Por mais que tenha a
concorrência da televisão e especialmente das modernas facilidades
domésticas como as grandes telas, os home theaters, filmes em
profusão, DVDs, Blue Rays e outras milongas mais, o cinema,
propriamente dito, está em grande evolução. A minha relação com esse
admirável mundo novo é problemática: não consigo assistir a filmes
na telinha, pois durmo na frente da tevê. Sou fanático mesmo pelo
chamado cinema de rua. Agora muito mais confinado aos ambientes dos
shoppings. Aquele cinema para ir ao qual a gente se prepara
para sair de casa, se adentra numa sala escura de projeção,
preferencialmente sem pipoca nem Coca-cola, em que passa duas horas
sem interrupção e, depois, acompanhado da mulher e/ou de amigos, com
quem eventualmente se combina a ida juntos ao cinema, vai comer uma
pizza, analisando e discutindo o que foi visto. Cinema na tela
grande ou como também dizem, cinema no cinema, é um ato social. Ver
cinema em casa é diversão ligeira, digestiva. Assistir a um filme,
na sala grande, é como participar de um ofício religioso, com sua
liturgia própria: começa-se em casa brigando com a mulher para que
ela não se atrase; a seguir, na sala de projeção, celulares
desligados, nada de conversas, sem comentários sobre o que está
sendo visto na tela, silêncio profundo como quando se assiste a um
recital sinfônico. Isso é o ideal, não necessariamente o que
ocorre.
Ultimamente tenho visto
filmes maravilhosos, a safra é ótima. Um dos meus irmãos comenta que
os filmes a que eu assisto sempre são maravilhosos. Lógico, eu os
escolho a dedo. Vejam só a colheita nesta virada de ano: Um Conto
Chinês (argentino), A Pele em que Habito (um Almodóvar,
portanto, espanhol), A Árvore do Amor (chinês), O Último
Dançarino de Mao (australiano), O Dia em que Eu não Nasci
(alemão-argentino), Medianeiras - Buenos Aires na Era do Amor
Virtual (argentino, por supuesto), e Borboletas Negras
(alemão-holandês e africano do sul).
O cinema brasileiro
também está ótimo: O Palhaço, Meu País e o admirável
documentário, fora do comum, As Canções, de Eduardo
Coutinho.
Por outro lado detestei
o último Sherlock Holmes e As Aventuras de Tintim.

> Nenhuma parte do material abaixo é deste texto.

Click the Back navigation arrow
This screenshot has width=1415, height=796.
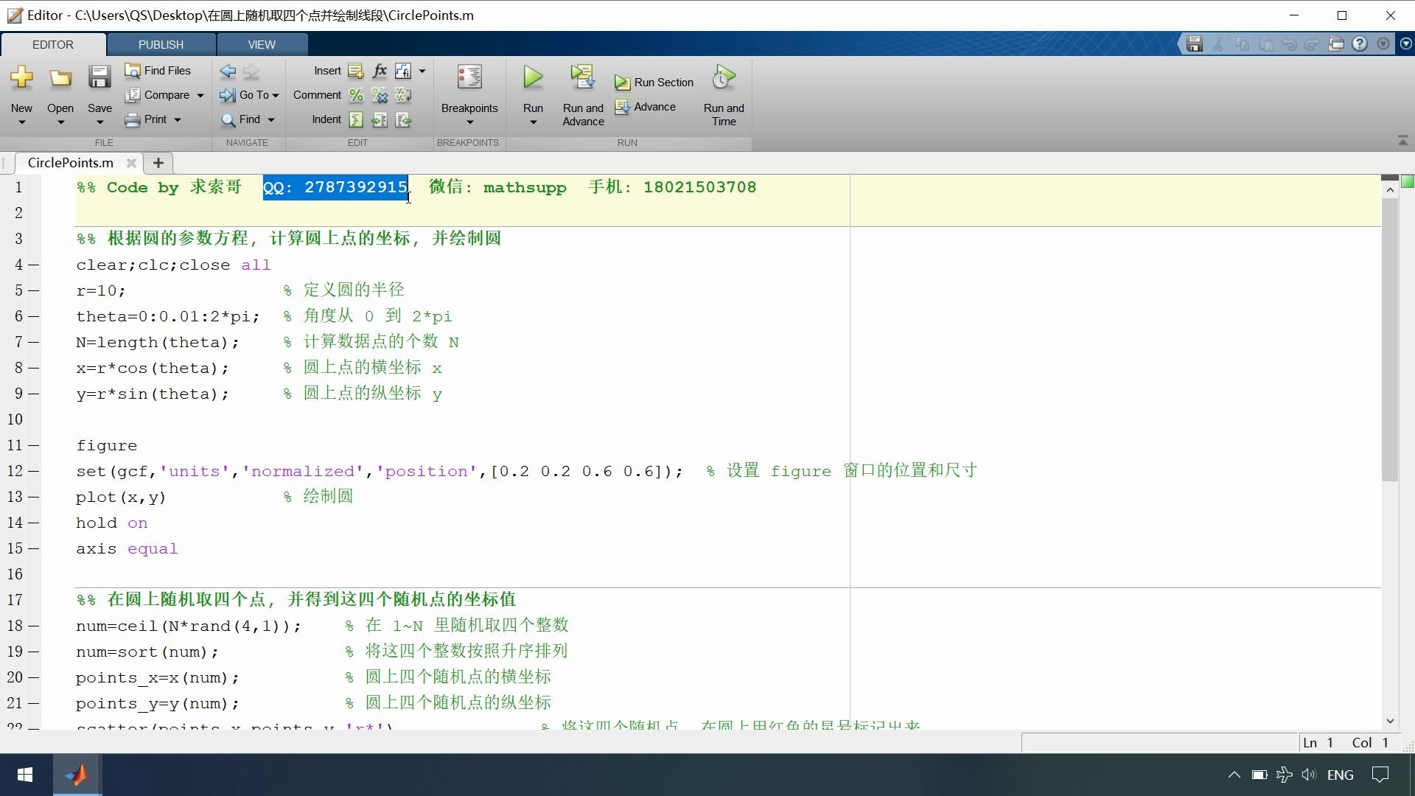[228, 71]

Ambos americanos. Quanto ao primeiro eu não entendi nada. No
segundo, de Steven Spielberg, o Tintim foi americanalhado.
Tintin (que eu conheci pronunciando Tantan, nas aulas de francês)
perdeu a sua áurea original. O cinema americano está muito veloz e
violento, como os dois filmes citados. Não que os americanos não
façam bons filmes. Mas a grande produção para consumo de massa é
horrível. Aguardo com ansiedade os concorrentes ao Oscar, que
geralmente são muito bons. Ah! Por falar nessa estatueta, lembrei-me
do Meia-Noite em Paris, do Woody Allen: soberbo! Seria uma
injustiça não o citar aqui, entre os melhores filmes vistos
recentemente. Mais um destaque de filme americano: Os
Descendentes que concorre ao Oscar de melhor filme deste ano.
Bom também é o cinema iraniano: assisti mais recentemente a A
Separação, que está cotado a ganhar o Oscar de melhor filme
estrangeiro.
Vou poupar o leitor de
resenhá-los.
Já dizia um amigo
irreverente que “fora da sacanagem não existe salvação”. Eu uso um
derivativo: “fora da arte não existe salvação” (o que não exclui
evidentemente, a sacanagem, mas sim a vulgaridade e a pornografia).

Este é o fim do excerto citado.